Bug 1162998

Summary: Unable to remove a failed node from a hosted-engine setup
Product: [Retired] oVirt Reporter: Joop van de Wege <jvandewege>
Component: ovirt-hosted-engine-haAssignee: Doron Fediuck <dfediuck>
Status: CLOSED CURRENTRELEASE QA Contact: Nikolai Sednev <nsednev>
Severity: high Docs Contact:
Priority: unspecified    
Version: 3.5CC: abhishek, agkesos, bugs, dfediuck, ecohen, iheim, istein, lsurette, rbalakri, rgolan, sbonazzo, thomas.keppler, yeylon
Target Milestone: ---Keywords: Reopened, Triaged
Target Release: 3.5.1   
Hardware: Unspecified   
OS: Unspecified   
URL: https://polarion.engineering.redhat.com/polarion/#/project/RHEVM3/workitem?id=RHEVM-15005
Whiteboard: sla
Fixed In Version: ovirt-3.5.1_rc1 Doc Type: Bug Fix
Doc Text:
Story Points: ---
Clone Of: Environment:
Last Closed: 2015-05-11 06:30:05 UTC Type: Bug
Regression: --- Mount Type: ---
Documentation: --- CRM:
Verified Versions: Category: ---
oVirt Team: SLA RHEL 7.3 requirements from Atomic Host:
Cloudforms Team: --- Target Upstream Version:
Embargoed:
Bug Depends On:    
Bug Blocks: 1181672, 1193058    
Attachments:
Description Flags
engine log around the put to maintenance event
none
corresponding server log to go with engine.log none

Description Joop van de Wege 2014-11-12 08:06:10 UTC
Created attachment 956589 [details]
engine log around the put to maintenance event

Description of problem:

If a node has a hardware failure then it isn't possible to remove that host using the webui

Version-Release number of selected component (if applicable):
ovirt-3.5 (3.4 probably has the same problem)

How reproducible:
Always

Steps to Reproduce:
Create a setup of hosted-engine with 2 but preferable 3 hosts. Make sure the engine runs on host1 and is the SPM. Make sure host2 and host3 are ready and not in maintenance. Put host2 in maintenance, pull the plug on host3. Host3 will go into 'non responsive'. Now try to put it into maintenance. It will fail. Using the 'Confirm host has rebooted' and trying Maintenance will fail also. You're now stuck with host3. Host2 can be removed without problems where it is online or not.

Actual results:
Stuck with a host that can't be removed from the webui

Expected results:
Be able to (force) remove dead hosts

Comment 1 Joop van de Wege 2014-11-12 08:08:42 UTC
Created attachment 956590 [details]
corresponding server log to go with engine.log

Comment 2 Joop van de Wege 2014-11-12 08:11:28 UTC
Workaround for the time being:
update vds_statistics set ha_configured=true,ha_score=1 where vds_id in (select vds_id from vds where vds_name = 'YOURHOST')

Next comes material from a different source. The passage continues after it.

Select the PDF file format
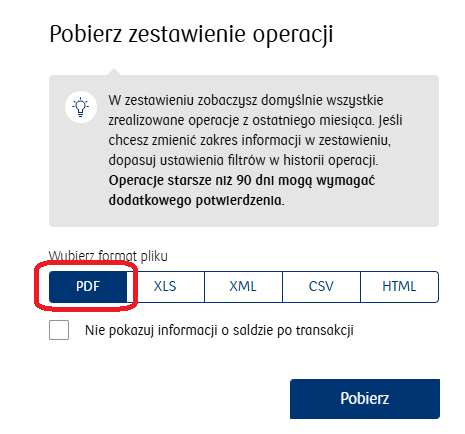This screenshot has height=434, width=465. 88,287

Then it should be able to maintenance the host and then remove it.

Comment 3 Roy Golan 2014-11-12 08:48:09 UTC
root cause is a network exception which is thrown in Maintence command in an
attempt to SetHaMaintence on a host with positive score. this aborts the 
parent maintence command with a false log hinting there are runing vms.

see Maintenance.java:59 [1]

to avoid that we probably need to catch the exception and handle 
properly incase the hosted engine VM is running on that host.

[1] http://gerrit.ovirt.org/gitweb?p=ovirt-engine.git;a=blob;f=backend/manager/modules/bll/src/main/java/org/ovirt/engine/core/bll/MaintenanceVdsCommand.java

Comment 4 Sandro Bonazzola 2015-01-15 14:15:26 UTC
This is an automated message: 
This bug should be fixed in oVirt 3.5.1 RC1, moving to QA

Comment 5 Sandro Bonazzola 2015-01-21 16:06:16 UTC
oVirt 3.5.1 has been released. If problems still persist, please make note of it in this bug report.

Comment 6 Nikolai Sednev 2015-01-22 14:59:06 UTC
Works for me on these components:
sanlock-2.8-1.el6.x86_64
libvirt-client-0.10.2-46.el6_6.2.x86_64
qemu-kvm-rhev-0.12.1.2-2.448.el6.x86_64
mom-0.4.1-4.el6ev.noarch
vdsm-4.16.8.1-6.el6ev.x86_64
ovirt-hosted-engine-setup-1.2.1-9.el6ev.noarch
ovirt-host-deploy-1.3.0-2.el6ev.noarch
ovirt-hosted-engine-ha-1.2.4-5.el6ev.noarch
rhevm-3.5.0-0.30.el6ev.noarch
rhevm-guest-agent-common-1.0.10-2.el6ev.noarch

Comment 7 Roy Golan 2015-01-27 10:32:54 UTC
*** Bug 1181672 has been marked as a duplicate of this bug. ***

Comment 9 Abhishek Sahni 2018-05-24 11:49:41 UTC
Hello Team,

Any update on this BUG.

I am unable to delete ovirt node if the node is in "Non Responsive mode"